═══ Extracted records

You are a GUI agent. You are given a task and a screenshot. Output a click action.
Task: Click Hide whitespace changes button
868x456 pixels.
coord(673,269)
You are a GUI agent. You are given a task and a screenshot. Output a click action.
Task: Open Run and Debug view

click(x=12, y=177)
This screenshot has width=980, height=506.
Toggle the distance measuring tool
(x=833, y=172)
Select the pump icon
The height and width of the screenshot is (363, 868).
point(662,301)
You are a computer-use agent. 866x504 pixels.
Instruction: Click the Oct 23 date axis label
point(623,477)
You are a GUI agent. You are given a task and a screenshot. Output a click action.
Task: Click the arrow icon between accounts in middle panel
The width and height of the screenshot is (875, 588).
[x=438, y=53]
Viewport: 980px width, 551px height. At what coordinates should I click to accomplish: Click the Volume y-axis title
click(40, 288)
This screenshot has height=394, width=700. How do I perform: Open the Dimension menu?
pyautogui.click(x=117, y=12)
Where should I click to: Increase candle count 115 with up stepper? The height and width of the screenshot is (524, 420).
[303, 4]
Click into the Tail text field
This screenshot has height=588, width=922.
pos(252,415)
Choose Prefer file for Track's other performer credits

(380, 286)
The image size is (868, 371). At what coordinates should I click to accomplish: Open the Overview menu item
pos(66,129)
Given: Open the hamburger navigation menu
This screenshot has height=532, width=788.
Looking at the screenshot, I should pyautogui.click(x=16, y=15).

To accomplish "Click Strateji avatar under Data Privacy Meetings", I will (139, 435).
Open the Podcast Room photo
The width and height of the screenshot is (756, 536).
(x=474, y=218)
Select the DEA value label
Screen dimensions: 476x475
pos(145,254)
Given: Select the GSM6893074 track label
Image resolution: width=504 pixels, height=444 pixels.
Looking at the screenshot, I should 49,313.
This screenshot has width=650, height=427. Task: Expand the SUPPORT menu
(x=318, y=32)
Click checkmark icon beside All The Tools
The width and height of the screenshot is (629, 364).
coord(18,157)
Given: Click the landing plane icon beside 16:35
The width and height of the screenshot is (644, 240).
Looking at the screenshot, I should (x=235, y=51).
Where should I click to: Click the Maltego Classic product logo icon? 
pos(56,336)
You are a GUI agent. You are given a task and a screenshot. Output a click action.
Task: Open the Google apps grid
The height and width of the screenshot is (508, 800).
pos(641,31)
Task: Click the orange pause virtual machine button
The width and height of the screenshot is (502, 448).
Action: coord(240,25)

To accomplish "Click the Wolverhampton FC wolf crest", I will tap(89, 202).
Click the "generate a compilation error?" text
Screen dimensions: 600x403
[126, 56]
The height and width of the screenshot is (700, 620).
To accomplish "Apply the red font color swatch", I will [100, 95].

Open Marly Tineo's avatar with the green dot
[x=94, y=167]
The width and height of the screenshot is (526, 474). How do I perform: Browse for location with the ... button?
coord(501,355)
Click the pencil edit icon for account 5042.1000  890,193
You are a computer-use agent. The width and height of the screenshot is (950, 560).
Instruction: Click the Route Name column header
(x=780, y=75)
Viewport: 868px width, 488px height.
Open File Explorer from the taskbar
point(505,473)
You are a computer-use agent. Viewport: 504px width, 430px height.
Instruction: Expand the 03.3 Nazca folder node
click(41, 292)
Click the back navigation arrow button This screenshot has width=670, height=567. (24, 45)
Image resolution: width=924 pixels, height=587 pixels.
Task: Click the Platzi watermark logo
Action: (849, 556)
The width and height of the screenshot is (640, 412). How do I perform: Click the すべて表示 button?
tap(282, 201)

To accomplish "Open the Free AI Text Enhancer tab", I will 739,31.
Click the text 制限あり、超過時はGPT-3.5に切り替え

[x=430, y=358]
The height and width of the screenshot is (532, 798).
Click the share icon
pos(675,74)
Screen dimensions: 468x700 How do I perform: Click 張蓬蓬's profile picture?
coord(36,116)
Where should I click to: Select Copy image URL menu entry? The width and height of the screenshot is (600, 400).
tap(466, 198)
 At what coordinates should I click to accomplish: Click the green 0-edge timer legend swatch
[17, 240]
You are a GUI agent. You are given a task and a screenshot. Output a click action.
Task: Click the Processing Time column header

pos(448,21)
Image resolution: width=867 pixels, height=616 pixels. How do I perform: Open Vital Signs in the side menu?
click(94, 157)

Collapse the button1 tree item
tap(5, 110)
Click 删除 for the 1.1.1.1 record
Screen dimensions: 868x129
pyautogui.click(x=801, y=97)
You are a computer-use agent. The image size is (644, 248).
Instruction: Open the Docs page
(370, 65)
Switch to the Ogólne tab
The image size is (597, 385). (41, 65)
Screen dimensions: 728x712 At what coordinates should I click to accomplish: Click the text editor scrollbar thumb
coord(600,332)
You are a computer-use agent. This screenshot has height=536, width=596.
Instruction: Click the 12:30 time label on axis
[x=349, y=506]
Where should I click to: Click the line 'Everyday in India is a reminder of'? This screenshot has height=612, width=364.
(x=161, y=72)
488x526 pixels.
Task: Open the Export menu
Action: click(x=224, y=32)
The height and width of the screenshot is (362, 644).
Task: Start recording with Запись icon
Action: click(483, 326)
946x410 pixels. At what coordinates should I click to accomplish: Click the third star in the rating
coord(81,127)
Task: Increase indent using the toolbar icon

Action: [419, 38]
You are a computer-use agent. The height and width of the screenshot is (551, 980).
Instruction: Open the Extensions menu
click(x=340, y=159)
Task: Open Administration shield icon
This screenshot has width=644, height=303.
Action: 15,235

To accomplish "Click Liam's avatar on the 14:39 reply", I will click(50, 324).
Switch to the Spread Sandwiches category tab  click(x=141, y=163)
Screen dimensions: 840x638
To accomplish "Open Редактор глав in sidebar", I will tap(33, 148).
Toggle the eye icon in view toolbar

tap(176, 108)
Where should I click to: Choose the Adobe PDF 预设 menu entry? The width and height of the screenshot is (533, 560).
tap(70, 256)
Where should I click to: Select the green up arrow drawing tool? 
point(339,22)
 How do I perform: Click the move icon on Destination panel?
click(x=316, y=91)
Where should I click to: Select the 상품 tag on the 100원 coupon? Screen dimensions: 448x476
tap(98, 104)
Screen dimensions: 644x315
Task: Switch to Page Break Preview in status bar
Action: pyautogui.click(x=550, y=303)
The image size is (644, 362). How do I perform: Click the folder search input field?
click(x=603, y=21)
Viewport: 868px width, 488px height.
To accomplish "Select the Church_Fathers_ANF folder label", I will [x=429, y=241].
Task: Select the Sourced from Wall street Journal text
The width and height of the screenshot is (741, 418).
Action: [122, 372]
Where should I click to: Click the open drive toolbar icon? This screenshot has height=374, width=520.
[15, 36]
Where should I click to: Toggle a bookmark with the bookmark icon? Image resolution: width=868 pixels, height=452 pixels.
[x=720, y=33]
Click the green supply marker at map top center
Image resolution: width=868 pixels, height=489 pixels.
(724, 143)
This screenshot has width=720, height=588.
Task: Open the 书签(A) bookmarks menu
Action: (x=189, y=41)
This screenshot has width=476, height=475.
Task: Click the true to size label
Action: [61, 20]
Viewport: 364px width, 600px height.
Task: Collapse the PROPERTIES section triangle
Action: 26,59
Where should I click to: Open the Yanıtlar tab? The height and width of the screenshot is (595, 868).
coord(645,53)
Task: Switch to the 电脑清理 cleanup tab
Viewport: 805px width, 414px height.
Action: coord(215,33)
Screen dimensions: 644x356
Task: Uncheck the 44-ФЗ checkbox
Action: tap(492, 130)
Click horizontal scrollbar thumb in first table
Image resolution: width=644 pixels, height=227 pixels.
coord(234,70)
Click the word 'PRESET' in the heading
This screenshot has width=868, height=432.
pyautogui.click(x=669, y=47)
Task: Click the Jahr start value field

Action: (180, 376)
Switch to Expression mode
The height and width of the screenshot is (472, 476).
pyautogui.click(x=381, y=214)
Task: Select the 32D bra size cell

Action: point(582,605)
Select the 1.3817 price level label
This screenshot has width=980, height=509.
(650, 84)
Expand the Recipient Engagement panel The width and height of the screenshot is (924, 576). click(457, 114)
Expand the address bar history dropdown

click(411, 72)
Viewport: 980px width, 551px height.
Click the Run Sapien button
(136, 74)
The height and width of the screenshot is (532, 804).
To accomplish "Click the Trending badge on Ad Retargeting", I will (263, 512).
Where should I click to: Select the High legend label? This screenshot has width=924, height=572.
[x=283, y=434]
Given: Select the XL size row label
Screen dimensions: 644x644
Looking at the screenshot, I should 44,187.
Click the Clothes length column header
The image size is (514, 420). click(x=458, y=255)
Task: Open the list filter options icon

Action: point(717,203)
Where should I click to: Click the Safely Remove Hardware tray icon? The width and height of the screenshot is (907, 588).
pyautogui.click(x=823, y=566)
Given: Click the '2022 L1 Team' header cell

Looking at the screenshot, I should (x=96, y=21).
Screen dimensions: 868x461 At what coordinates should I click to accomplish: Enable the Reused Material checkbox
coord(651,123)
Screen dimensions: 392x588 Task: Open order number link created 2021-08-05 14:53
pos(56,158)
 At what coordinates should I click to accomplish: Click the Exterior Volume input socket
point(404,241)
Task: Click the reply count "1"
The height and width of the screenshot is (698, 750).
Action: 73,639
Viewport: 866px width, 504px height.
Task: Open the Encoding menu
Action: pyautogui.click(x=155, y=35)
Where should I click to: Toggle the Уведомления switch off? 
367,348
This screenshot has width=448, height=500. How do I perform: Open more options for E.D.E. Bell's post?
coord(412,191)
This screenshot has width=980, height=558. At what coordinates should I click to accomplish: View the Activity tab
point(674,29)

══════

_Requirement_: All lines in the preceding records that hold the word "reply" need to be copied.

_Completed task_:
To accomplish "Click Liam's avatar on the 14:39 reply", I will click(50, 324).
Task: Click the reply count "1"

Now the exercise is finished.